I'm running Snort in conjunction with MySQL for logging, which is generating ENORMOUS datasets (currently the event table is over 2.5 million, I don't know exactly how much because it only goes up to 2.5 million before it clunks out from using too much memory).
Unfortunately, this data is not very useful anymore because I can't pull it out anywhere else (the stored procedure causes the server to crash).
My question is, is there a way to optimize MySQL for these huge datasets or is this beyond the technical capabilities of MySQL and I need to go to something like Oracle, MS SQL, or PostgreSQL?
We have both an Oracle and a MS SQL Server instance but both of these are business critical production servers and it would be very bad news to knock either one of those offline or inhibit their abilities.

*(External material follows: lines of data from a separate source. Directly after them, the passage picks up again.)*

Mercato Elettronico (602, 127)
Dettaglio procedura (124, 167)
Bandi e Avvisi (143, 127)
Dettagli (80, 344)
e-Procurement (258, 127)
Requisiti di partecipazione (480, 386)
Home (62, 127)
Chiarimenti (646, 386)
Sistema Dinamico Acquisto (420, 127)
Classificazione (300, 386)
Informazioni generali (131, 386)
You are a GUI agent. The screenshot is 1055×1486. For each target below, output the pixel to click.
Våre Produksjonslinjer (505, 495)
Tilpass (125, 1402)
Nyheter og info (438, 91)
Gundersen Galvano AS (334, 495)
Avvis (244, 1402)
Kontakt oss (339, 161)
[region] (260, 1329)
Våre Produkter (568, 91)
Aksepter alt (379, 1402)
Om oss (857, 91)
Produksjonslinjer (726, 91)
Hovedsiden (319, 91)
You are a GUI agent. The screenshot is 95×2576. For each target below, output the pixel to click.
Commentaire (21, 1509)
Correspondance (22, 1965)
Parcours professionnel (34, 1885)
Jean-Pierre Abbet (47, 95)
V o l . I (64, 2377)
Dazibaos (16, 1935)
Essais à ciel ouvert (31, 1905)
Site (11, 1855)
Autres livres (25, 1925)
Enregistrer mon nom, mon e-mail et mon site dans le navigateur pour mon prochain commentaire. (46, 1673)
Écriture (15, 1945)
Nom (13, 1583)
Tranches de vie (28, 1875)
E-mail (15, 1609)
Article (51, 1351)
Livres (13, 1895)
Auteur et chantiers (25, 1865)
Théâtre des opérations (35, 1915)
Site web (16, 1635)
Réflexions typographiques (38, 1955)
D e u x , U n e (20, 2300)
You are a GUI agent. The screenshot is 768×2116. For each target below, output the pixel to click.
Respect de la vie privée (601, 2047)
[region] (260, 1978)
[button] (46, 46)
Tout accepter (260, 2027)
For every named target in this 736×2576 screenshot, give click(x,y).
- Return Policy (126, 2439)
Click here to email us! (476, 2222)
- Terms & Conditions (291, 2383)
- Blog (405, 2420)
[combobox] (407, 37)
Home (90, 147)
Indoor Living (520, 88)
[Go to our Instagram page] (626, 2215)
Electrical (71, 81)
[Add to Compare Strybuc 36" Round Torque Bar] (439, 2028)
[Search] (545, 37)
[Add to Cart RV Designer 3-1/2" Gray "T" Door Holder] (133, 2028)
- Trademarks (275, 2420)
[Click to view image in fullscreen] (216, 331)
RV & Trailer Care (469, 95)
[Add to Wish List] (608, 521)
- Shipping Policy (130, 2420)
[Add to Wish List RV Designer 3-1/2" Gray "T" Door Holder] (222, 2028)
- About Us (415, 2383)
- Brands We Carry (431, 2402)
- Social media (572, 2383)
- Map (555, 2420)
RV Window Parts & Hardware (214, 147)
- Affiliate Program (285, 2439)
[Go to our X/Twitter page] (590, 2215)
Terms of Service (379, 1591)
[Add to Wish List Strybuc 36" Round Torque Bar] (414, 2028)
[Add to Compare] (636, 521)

Any thoughts on the matter?
like others say - 2.5M is not a huge number of rows. look at your schema design - can it be that your reporting runs full table scans where indexes can be used [warning: introducing new indexing will decrease insert performance].
did you try to optimize innodb? make sure that at least indexes fit in buffer pool memory. try mysqltuner.pl or if you have more time - dive into mysqlperformanceblog.com.
2.5 million records should be no problem. Sharing the schema would help. Also, mysqltuner.pl (mentioned in another answer) will warn you about some my.cnf issues - such as innodb_buffer_pool being smaller than the size of your indexes. Definitely run that. innodb_buffer_pool should be set as high as possible.
If you have any TEXT columns, any queries that involve scanning a lot of rows will perform much better if you move those columns out into a separate table. Even better, use InnoDB plugin, Percona Server, or MariaDB and enable compression for those new text column tables.
Maybe innodb is not the best choice for logs?
I've got a centralized syslog server and it's set up so that every month the data goes to a different/new table and there is a view with all these tables joined. The old logs are then compressed with myisampack so they take up a lot less space, are read quicker and become read-only. It works very fast.